### Huỳnh Nhật Hào - 18520714

In [None]:

from typing import Union, Optional, Dict, List, Text, Type
import string
import collections
import logging 
import time

import numpy as np
import pandas as pd
from sklearn.feature_extraction import text
from sklearn.metrics import pairwise
from sklearn import decomposition
import nltk
from nltk.corpus import stopwords
from tqdm import tqdm

nltk.download('stopwords')
nltk.download('wordnet')
stop_words = set(stopwords.words("english"))

[nltk_data] Downloading package stopwords to
[nltk_data]     /home/azureuser/nltk_data...
[nltk_data]   Package stopwords is already up-to-date!
[nltk_data] Downloading package wordnet to
[nltk_data]     /home/azureuser/nltk_data...
[nltk_data]   Package wordnet is already up-to-date!


In [None]:
handler = logging.StreamHandler()
formmater = logging.Formatter(r'%(asctime)s - %(message)s')
handler.setFormatter(formmater)

logger = logging.getLogger()
logger.addHandler(handler)
logger.setLevel(logging.INFO)


In [None]:
class ContentBasedRS:
    """Content-based Recommender system algorithm"""

    def __init__(self, data: Dict[str, Dict[str, str]],
                vocab: Dict[str, int], logger: logging.Logger,
                num_features: int = 300 ) -> None:
        """
        Args:
            data is a dictionary contains id, movie title and review
                example: data = {'1': {'name': 'some name', 'overview': 'some overview'}}
                
            vocab: a dict of vocabularis, where keys are terms and values are
                indices in the feature matrix
            num_features: number of features after reduction using truncatedSVD

        """

        self.data = data
        self.vocab = vocab
        self.logger = logger
        self.process_data()
        self.movies_name = {value['name']: id for id, value in self.data.items()}

        # tf-idf features of all overviews
        self.content_features = None

        # dimension reduced features of tf-idf features
        self.reduced_features = None

        self.vectorizer = text.TfidfVectorizer(vocabulary = self.vocab,)
        self.num_features = num_features
        self.svd = decomposition.TruncatedSVD(n_components= num_features,
                                              random_state = 42)

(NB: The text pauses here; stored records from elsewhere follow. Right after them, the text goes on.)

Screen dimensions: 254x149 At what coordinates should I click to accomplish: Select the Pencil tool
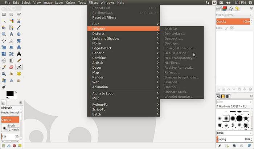(x=19, y=60)
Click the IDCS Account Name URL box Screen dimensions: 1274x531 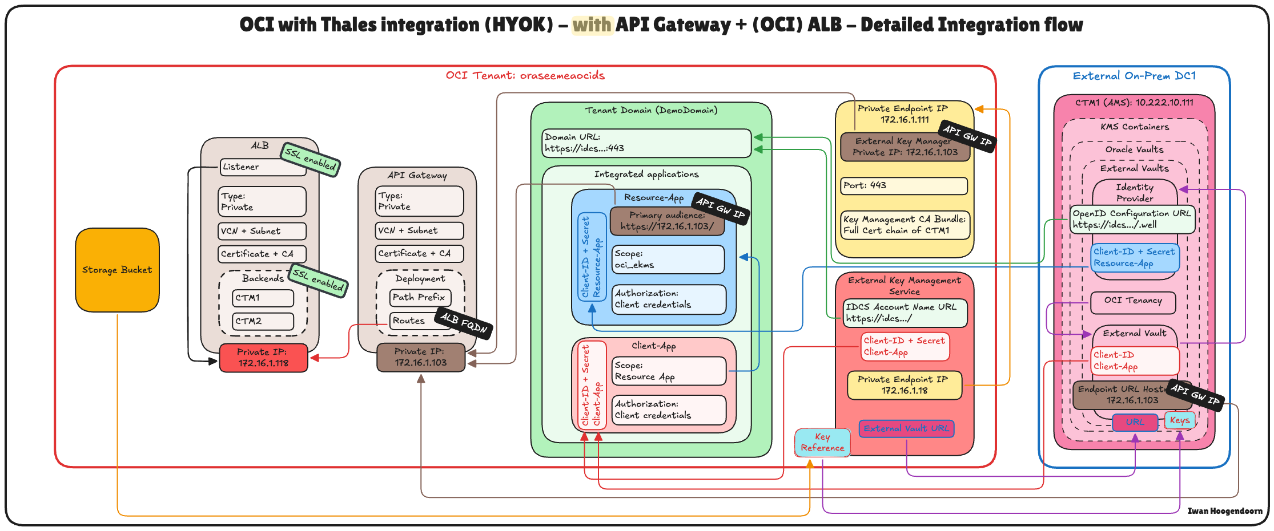pyautogui.click(x=905, y=313)
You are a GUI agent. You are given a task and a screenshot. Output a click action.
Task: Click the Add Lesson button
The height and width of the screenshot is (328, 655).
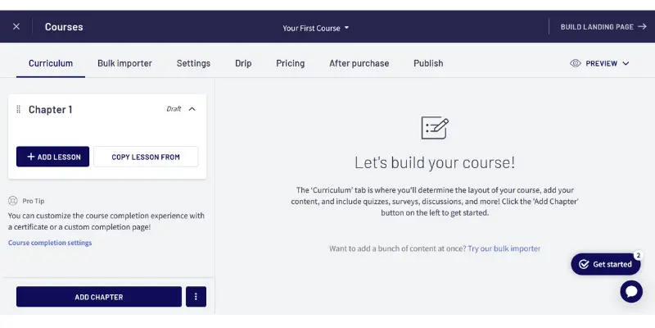52,157
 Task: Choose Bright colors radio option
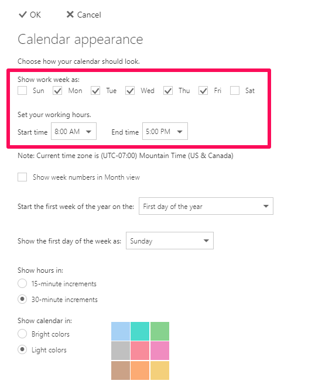[x=22, y=334]
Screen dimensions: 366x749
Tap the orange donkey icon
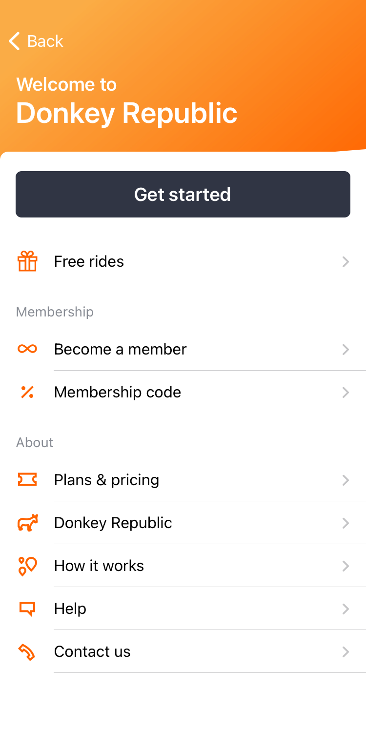tap(27, 523)
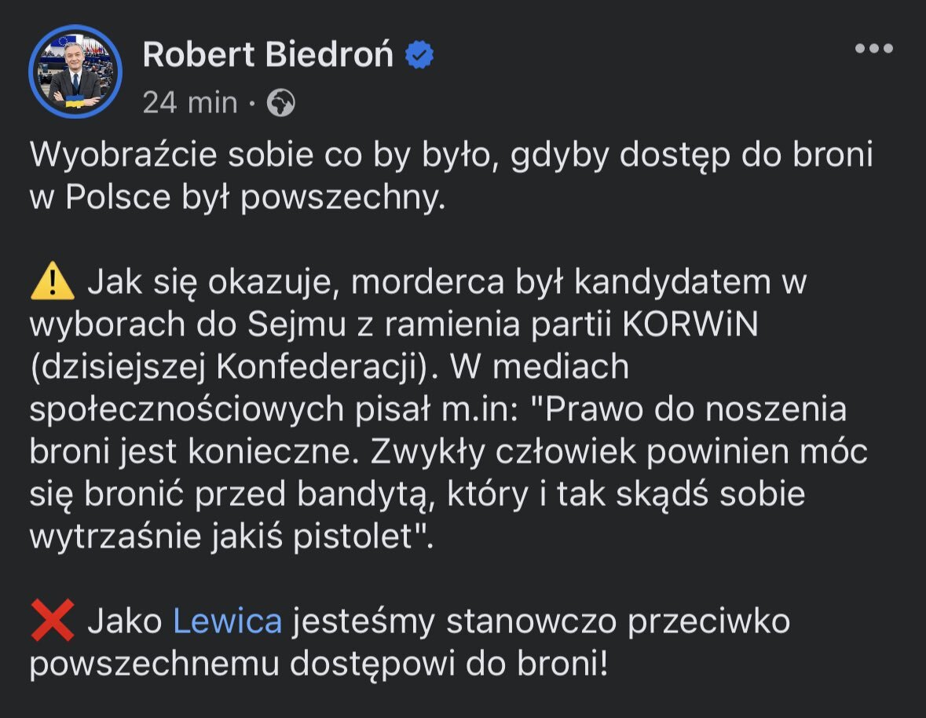926x718 pixels.
Task: Click the "24 min" post timestamp
Action: 189,102
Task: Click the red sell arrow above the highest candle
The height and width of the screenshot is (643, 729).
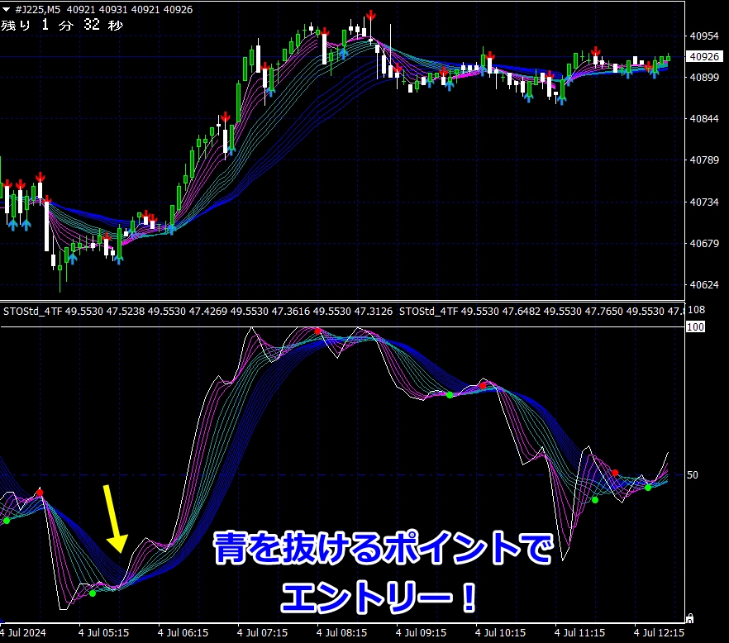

    def learn_features(self, ) -> None:
        """Learn tf-idf features and vectorize all overviews and reduce 
        feature's dimension using PCA and save them into self.content_features"""

        self.logger.info('Learning tf-idf features...')
        all_overviews = [x['overview'] for _, x in self.data.items()]

        self.content_features = self.vectorizer.fit_transform(all_overviews)
        
        self.logger.info('Reducing features dimension to %d'%self.num_features)

        self.reduced_features = self.svd.fit_transform(self.content_features)

        self.logger.info('Creating linear kernel matrix...')
        self.cosine_matrix = pairwise.linear_kernel(self.reduced_features.reshape(len(all_overviews), -1))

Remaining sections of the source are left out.